Common Crawling Issues
Questions about crawling? Check out the top questions we've received from customers below:
Does InsightAppSec Crawl SWF/Flash Files?
Yes, InsightAppSec can test the client and server traffic crated by Flash. You'll need to record the traffic in the Rapid7 AppSec Traffic Recorder or through a 3rd-party tool. InsightAppSec supports the following formats:
- AppSec toolkit Traffic Files (*.trec)
- Burp Files (*.xml)
- Paros Files (*.txt)
- WebScarab Files (conversationlog)
- HAR (HTTP Archive) Files (*.har)
- Fiddler Files (*.saz)
You can upload a traffic file to InsightAppSec by going to Scan Scope > Macro, Traffic & Selenium > Add Traffic File(s).
How Can I Increase Scan Speed?
In many cases, InsightAppSec will scan duplicate content to avoid missing anything. In some cases, this can create scans that are long. You can modify the following settings in the Advanced Options screen to reduce scan times.
MaxPerDirCrawlResults = 100
MaxPerLinkCrawlResults = 10
MaxPerDirChildNodes = 100
MaxAttackFeedbackLinksCount = 10
MaxPerFileNameCrawlResults = 100
ParameterToAttackBeforeLimitingAttacks = 1
LinksToAttackBeforLimitingAttacks = 1
MaxSameNameParameterAttackPoints = 5
MaxSameCookieParameterAttackPoints = 5
MaxSameNameParameterAttackPointsPerLink = 1
How do I record specific sequences and execute them in the same order?
Let's say that you want to record an exact sequence of events, such as filling out the shipping page during the checkout process, and attack that sequence. You can use the Use Sequence option that is available in [the Macros section](doc:scan-scope to record and replay events in sequential order.
The Use Sequence option allows you to attack the last pages within a sequence. However, if you enable this option, it can cause the scan to progress more slowly. It is advisable that you limit the scan to the macro only.
How do I scan certain parts of a web application, but exclude others?
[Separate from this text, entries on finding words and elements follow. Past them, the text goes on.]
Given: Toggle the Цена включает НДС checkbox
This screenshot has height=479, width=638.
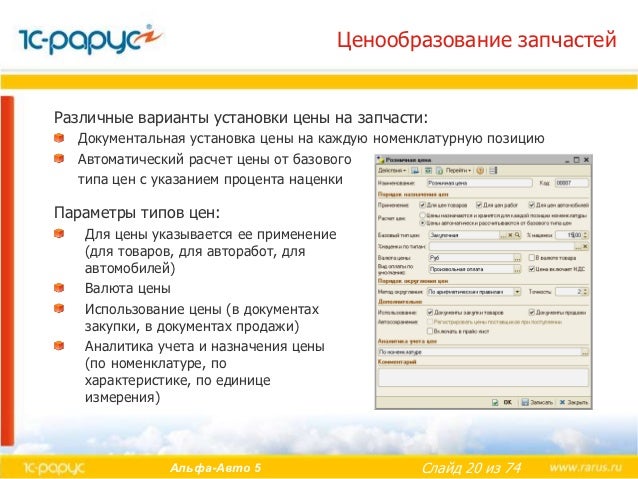Looking at the screenshot, I should click(531, 269).
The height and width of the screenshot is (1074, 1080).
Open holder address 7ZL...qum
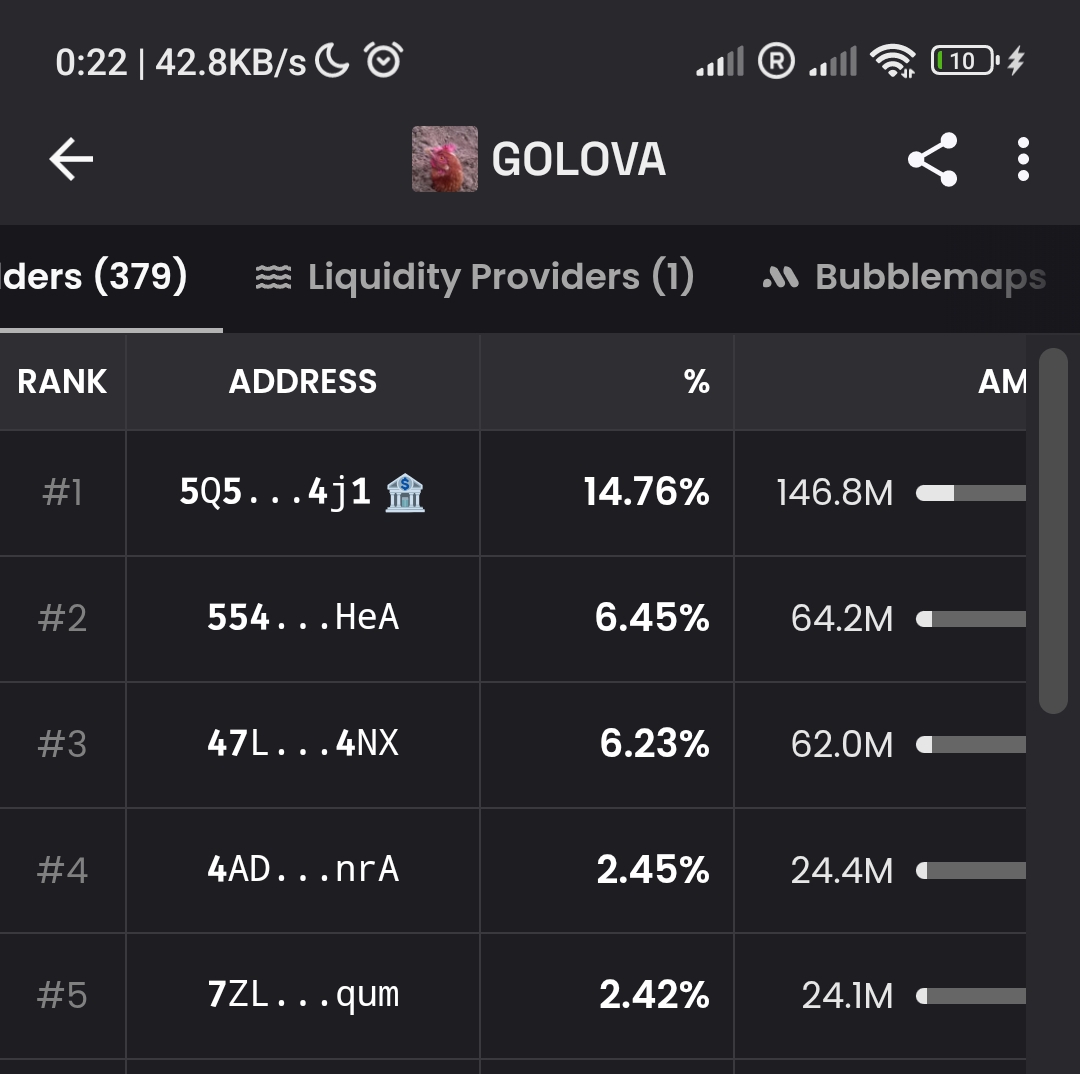point(303,996)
InsightAppSec has extensive capabilities to allow users to crawl certain parts of an application and not others. You can use allowlists and denylists to control the parts of the application that you scan. This includes capabilities with wildcards and regular expressions.
You can also use Macro, Traffic, and Selenium files to restrict your scan to a specific set of actions on your application. You can read more about this capability in the Scan Scope documentation.
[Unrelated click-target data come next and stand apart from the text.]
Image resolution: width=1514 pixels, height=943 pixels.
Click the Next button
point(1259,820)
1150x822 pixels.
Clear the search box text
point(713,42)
What are the limitations on scanning REST interfaces?
Here are some key things we currently support:
- Formats - We support most of the popular formats used by REST interfaces, including Classic Name=Value, XML, JSON, CSV, and GwT.
- Authentication and session management - We support HTTP_AUTH, Cookies, and OAuth. We also provide interfaces for custom solutions.
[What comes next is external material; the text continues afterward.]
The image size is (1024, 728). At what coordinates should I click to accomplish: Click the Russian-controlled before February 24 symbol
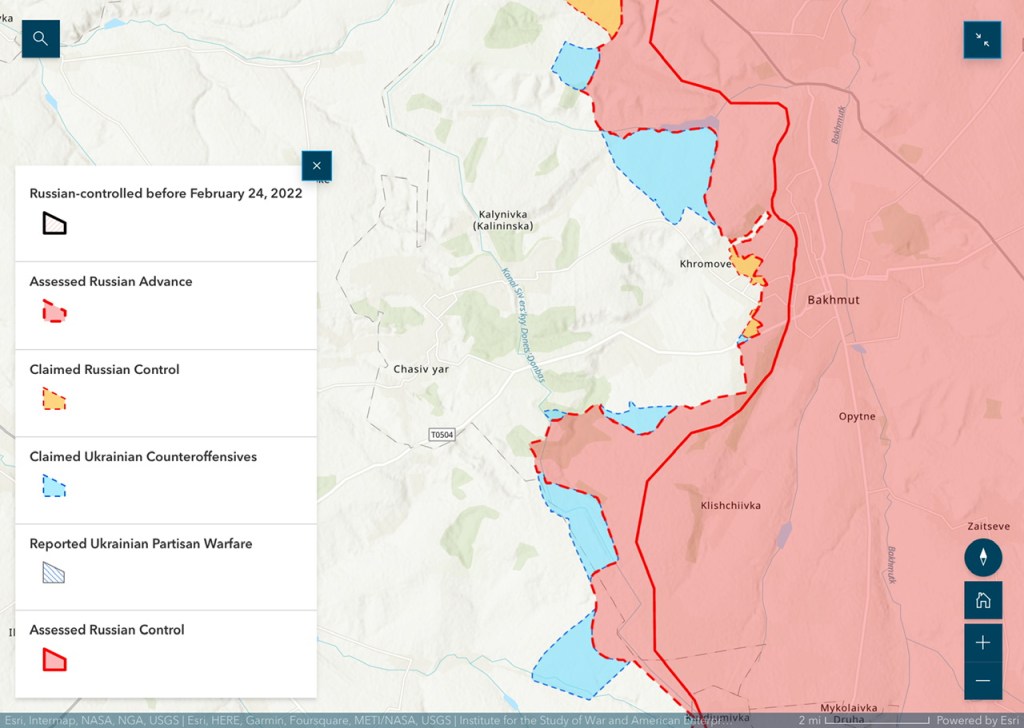click(x=54, y=224)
- Discovery - To understand what methods and inputs are available, you must provide recorded traffic between a client of the REST interface and the REST interface. We support Swagger Documents and URLs.
Here are a couple of key limitations when performing large scale scanning:
- Authentication and session management - If you are using a scheme we currently do not support, then code must be written for each scheme.
- Discovery - Although we can automatically scan Swagger based Documents and URLs, we do not have support for RAML and API Blueprint for discovery. These technologies rely on the manual process of generating and recording traffic between the client and REST interface.
What is the difference between the acme.com/* literal match and acme.com/* wildcard?
* is a wildcard but it only works as a wildcard if the match type is wildcard, otherwise it is considered a literal.
What is the difference between the browser macro and recorded traffic?
The Browser Macro records user actions and can be replayed over and over. For example, if you enter "John" in a form field and hit enter, the requests are generated from these actions at runtime. Whereas recorded traffic records raw requests and the traffic is used as is unless session cookies are replaced.
Both have their advantages, except that macros have the potential of failing on each step, so the fewer steps there are, the less likely you are to run into issues. It is recommended that macros do not contain more than 10 steps. If you intend to perform longer recordings, you should use a traffic recording.
Traffic recording works well when there isn't any special functionality implemented on the website to prevent traffic replay, such as one time tokens. It is impossible to replay a request that has one time token. Flash is also not supported in macros, so if you want to test AMF traffic, you need to create traffic recording.
What level of failed requests is a cause for concern?
5% or more is a good rule of thumb. InsightAppSec monitors server responsiveness and slows down or increases its speeds if it looks like InsightAppSec is DOSsing the site.
You can manually change InsightAppSec concurrent threads and delays between requests in the GUI while a scan is running to slow InsightAppSec down.
Sometimes, sections of a website, such as database queries, can be slower than other sections of a website which will be more CPU intensive for the server hosting the website. So InsightAppSec may be able to scan one section of a site with no problems, but then encounter an area of the site that is slower and causes more failed requests.
Will InsightAppSec test pages that are linked to from the website being tested?
No, it will not. InsightAppSec follows the guidelines set in the Crawl Restrictions and will not test any pages that you do not configure it to test.